Yenisey yakınlarında 1888’de Elegest Irmağı vadisinde bulunan Elegest (Elegeş) Yazıtı’nın 5. Satırındaki ifadeler aynen şöyledir: Kört l (ö) k(an) : (a)lp ur(u) nu : (a)ltun l (u) g: k (e) ş (i) g: b(ö) n ny… m: b(e) ldö b(a) nt (l) m: tok (u) z. s(a) k (i) z y (a) ş (ı) mda. (Ben Körtle Han Alp Urungu, altın okluğu bel (im) e bağladım. Sekiz dokuz yaşımda.) Burada Körtle kelimesi Kürt olarak yorumlanış (Kafesoğlu ve Rasony) böylece Kürt’lerin bir Türk boyu olduğu kanısına varılmıştır. Elegest Yazıtı 1915’de Adriyanov tarafından Minusinsk Müzesine getirilmiş ve 19 numara ile kayda geçirilmiştir. (Konu ile ilgili olarak T.Tekin’in Türk Dili Araştırmaları Dergisi-5/1995 bir makalesi bulunmaktadır.)

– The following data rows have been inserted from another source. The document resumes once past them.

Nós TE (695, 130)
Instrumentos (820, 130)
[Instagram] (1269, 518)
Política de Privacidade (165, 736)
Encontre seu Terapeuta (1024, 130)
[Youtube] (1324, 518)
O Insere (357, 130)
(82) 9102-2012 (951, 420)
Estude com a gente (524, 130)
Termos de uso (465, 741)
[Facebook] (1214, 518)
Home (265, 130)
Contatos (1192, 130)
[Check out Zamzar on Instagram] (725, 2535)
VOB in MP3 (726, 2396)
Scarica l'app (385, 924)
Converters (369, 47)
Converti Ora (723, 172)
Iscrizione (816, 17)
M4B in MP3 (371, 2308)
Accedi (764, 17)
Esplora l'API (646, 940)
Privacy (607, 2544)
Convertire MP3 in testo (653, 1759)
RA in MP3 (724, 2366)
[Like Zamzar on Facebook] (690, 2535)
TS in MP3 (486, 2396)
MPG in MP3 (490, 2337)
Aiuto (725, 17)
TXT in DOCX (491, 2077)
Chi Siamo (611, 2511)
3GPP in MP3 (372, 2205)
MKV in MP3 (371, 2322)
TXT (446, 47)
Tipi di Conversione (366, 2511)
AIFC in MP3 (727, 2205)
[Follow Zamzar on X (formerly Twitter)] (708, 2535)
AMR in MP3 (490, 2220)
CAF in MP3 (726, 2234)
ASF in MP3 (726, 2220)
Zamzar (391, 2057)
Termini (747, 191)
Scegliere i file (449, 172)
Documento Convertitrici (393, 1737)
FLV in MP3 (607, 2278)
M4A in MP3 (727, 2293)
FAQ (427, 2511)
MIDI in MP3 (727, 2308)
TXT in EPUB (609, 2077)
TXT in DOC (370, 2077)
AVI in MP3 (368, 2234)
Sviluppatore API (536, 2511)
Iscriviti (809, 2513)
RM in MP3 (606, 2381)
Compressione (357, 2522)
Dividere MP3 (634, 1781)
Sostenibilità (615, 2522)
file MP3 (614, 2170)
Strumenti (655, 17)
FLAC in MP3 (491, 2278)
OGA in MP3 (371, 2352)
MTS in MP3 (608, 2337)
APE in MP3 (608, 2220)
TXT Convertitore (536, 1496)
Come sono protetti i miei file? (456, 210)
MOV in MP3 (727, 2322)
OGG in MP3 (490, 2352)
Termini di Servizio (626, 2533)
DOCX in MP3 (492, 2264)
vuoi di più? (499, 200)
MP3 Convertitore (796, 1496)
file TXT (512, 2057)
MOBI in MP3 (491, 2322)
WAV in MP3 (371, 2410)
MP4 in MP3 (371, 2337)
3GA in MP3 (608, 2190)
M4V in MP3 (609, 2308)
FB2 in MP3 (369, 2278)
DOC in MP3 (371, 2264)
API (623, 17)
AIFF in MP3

Tarihi bütün kaynaklar Kürtlerin bu topraklara doğudan geldiklerini göstermektedir. Kürtler konusunda ciddi aştırmalar yapan bilim adamlarının, mağdur psikolojisiyle yollara düşmüş olan yazarçizer takımı ile siyasetçilerin bir tarih atlası alıp ırkların, soyların, boyların, kavimlerin, halkların nasıl bir göç yolu izlediklerine bakmaları yeterli olur sanırım. Kürtler Helen veya Batı kökenli bir topluluk olmadığına göre, Nuh Peygamberin çocukları Yasef, Sam veya Ham’ın soyundan olmaları gerekir. Hamiler, siyah ırkın temsilcileridir. Samiler, Mezopotamya’ya ve Orta Doğu’ya yerleşmişler ve Asur, Arap, İbrani ve Süryani haklarıyla temsil edilmişlerdir. Siyah ırkın temsilcileri, Arap ve İbrani kökenli olmadıklarına göre Kürtler acaba bu soylardan hangisine mensupturlar? Kendilerini bu toplumun dışına itmeyi mağdur olmanın bir neticesidir şeklinde ortaya koymanın ve sonrasında kıyam etmeye kalkışmanın hiçbir anlamı yoktur. Zira bu kıyam bu devletin her zerresine zarar vermektedir. Anadolu coğrafyasında insanca yaşamak için mücadele eden milyonlarca insan olduğu asla unutulmamalıdır. Belli bir dönem, yanlış uygulanan siyasetin insanları baskı altına almaları bir ülkenin parçalanması için gerekçe gösterilmemelidir. Bu topraklarda Kürt’ler haksızlığa uğradı da, Türk’ler uğramadı mı? Kürt’ler her dönemde dillerini konuştular, düğünlerini yaptılar, halay çektiler, yemeklerini bütün ülkeye yaydılar, profesör, bürokrat, milletvekili, iş adamı, yazarçizer, bakan, başbakan ve cumhurbaşkanı oldular. Peki, nedir bu mağdur edebiyatının sebebi? Son yıllarda ve özellikle de yenidünya düzeni kurulmaya başladığı andan itibaren artan bu etnik direnişin sebebi nedir?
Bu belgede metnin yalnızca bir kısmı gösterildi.